Contrary to A.H.A.'s argument, the search was not shown to have violated school district policy. During his cross-examination of Soliz, A.H.A.'s attorney referred to the Austin school district's written policy regarding searches of students. A copy of this policy was not admitted in evidence, but Soliz did confirm that the policy includes the statement, School officials may search a student's outer clothing, pockets or property by establishing reasonable cause or securing student's voluntary consent. We find that Soliz's search of the waistband of A.H.A.'s pants did not violate this school district policy.

Finally, A.H.A. argues that the marihuana should have been suppressed pursuant to the statutory exclusionary rule. The code of criminal procedure provides that evidence obtained by an officer or other person in violation of the constitution or laws of Texas or the United States may not be admitted in evidence. Tex.Code Crim. Proc. Ann. art. 38.23(a) (West 2005). This statute applies to juvenile proceedings. Tex. Fam.Code Ann. § 51.17(c) (West Supp.2008). A.H.A. asserts that in searching him, Soliz intentionally or knowingly caused physical contact that Soliz knew or should have reasonably believed would be offensive to A.H.A. See Tex. Penal Code Ann. § 22.01(a)(3) (West Supp.2008). Therefore, he argues, the marihuana was obtained in violation of state law.

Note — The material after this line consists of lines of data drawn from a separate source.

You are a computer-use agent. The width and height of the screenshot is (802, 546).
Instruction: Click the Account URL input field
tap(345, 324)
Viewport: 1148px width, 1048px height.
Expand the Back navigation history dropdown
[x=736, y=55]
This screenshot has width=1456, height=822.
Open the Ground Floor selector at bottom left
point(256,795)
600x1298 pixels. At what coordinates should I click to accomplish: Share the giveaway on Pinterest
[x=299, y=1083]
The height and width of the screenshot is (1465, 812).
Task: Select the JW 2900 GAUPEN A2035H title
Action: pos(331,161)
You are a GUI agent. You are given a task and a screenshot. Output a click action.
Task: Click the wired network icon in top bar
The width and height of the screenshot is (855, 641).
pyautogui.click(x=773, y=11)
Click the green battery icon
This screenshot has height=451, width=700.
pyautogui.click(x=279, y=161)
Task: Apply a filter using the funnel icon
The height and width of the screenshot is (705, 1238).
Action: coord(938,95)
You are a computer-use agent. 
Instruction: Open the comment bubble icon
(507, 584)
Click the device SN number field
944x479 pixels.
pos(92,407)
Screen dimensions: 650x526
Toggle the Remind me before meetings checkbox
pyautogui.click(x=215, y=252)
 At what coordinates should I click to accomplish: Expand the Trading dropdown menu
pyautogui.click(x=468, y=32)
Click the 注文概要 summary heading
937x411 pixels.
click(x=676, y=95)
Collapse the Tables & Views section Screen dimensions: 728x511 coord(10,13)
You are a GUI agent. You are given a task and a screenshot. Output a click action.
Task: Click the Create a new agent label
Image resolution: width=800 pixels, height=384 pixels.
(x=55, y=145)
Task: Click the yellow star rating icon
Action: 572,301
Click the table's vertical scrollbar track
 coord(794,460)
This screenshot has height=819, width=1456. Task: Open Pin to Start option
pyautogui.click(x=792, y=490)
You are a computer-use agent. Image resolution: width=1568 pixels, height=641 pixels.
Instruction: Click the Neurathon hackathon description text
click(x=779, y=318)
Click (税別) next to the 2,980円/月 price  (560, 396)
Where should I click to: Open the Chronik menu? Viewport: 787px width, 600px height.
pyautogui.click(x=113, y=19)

For the purpose of the article 38.23 exclusionary rule, a private citizen's conduct is judged by the same standards that apply to the conduct of police officers. Miles v. State, 241 S.W.3d 28, 36 (Tex.Crim.App.2007). When a private person's conduct is challenged pursuant to article 38.23, we must ask whether a police officer standing in the private person's shoes would have been justified in engaging in the challenged conduct. See Pitonyak v. State, 253 S.W.3d 834, 850 (Tex.App.--Austin 2008, pet. ref'd). We are aware of no authority, and A.H.A. cites none, holding that a police officer conducting an otherwise lawful search of the person is guilty of an assault merely because the person regards the search as offensive. See also Tex. Penal Code Ann. §§ 9.21 (public duty defense), 9.51 (use of force during search) (West 2003). A.H.A.'s contention that the marihuana should have been suppressed because Soliz was guilty of an assault is without merit.

Conclusion: A.H.A.'s issue on appeal is overruled, and the juvenile court's judgment is affirmed.